Ruxolitinib, a JAK1/2 Inhibitor, Ameliorates Cytokine Storm in Experimental Models of Hyperinflammation Syndrome
Eduardo Huarte, Michael T. Peel, Katherine Verbist, Brittany Fay, Rachel Bassett, Sabrin Albeituni, Kim E. Nichols, Paul Smith
Abstract
Hyperinflammatory syndromes comprise a heterogeneous group of disorders characterized by severe inflammation, multiple organ dysfunction, and potentially death.
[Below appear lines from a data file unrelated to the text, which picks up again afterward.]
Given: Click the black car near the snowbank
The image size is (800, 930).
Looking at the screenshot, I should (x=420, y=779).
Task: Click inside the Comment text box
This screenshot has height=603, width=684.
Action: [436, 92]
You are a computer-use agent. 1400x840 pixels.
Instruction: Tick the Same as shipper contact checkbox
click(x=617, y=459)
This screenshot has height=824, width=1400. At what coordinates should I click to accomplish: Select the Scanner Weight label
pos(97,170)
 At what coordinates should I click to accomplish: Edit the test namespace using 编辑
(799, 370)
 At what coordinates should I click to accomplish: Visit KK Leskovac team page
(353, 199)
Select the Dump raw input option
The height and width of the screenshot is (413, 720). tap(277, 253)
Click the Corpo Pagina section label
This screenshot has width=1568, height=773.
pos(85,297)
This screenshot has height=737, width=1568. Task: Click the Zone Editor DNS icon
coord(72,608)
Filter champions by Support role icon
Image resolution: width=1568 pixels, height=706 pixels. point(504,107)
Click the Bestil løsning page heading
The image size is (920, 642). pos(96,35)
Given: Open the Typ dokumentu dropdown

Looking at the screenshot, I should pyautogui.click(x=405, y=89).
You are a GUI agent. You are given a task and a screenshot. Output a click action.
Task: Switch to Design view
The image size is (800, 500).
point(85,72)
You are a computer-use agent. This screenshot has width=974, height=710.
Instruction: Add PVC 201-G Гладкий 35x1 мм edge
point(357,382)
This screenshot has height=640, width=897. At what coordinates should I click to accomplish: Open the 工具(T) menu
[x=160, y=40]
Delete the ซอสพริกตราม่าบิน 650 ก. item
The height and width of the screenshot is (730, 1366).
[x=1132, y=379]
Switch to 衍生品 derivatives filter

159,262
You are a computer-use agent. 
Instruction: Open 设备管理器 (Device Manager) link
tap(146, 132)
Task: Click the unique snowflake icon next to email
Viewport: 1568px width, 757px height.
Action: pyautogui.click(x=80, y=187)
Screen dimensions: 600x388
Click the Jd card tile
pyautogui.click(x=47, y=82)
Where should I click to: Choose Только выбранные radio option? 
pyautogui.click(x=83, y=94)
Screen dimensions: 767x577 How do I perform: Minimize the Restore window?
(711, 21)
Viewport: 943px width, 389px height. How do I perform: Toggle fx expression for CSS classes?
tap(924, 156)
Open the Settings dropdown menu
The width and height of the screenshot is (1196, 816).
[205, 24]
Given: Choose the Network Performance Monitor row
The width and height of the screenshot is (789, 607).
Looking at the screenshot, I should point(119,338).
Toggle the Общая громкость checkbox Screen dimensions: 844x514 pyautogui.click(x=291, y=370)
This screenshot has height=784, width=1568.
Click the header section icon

In response to antigenic stimulus (e.g., SARS-CoV-2 infection), overactivated CD8+ T-cells and macrophages produce high levels of proinflammatory cytokines, such as IFN-γ, TNF-α, IL-6, and IL-12. Multiple inflammatory mediators implicated in hyperinflammatory syndromes utilize the Janus kinase-signal transducers and activators of transcription (JAK-STAT) cascade to propagate their biological function. Our findings demonstrate that oral ruxolitinib dosing designed to mimic clinically relevant JAK-STAT pathway inhibition significantly reduces the harmful consequences of immune overactivation in multiple hyperinflammatory models. In contrast to monoclonal antibody therapies targeting a single cytokine, ruxolitinib effectively downregulates the functional effect of multiple cytokines implicated in hyperinflammatory states, without broad immunosuppression.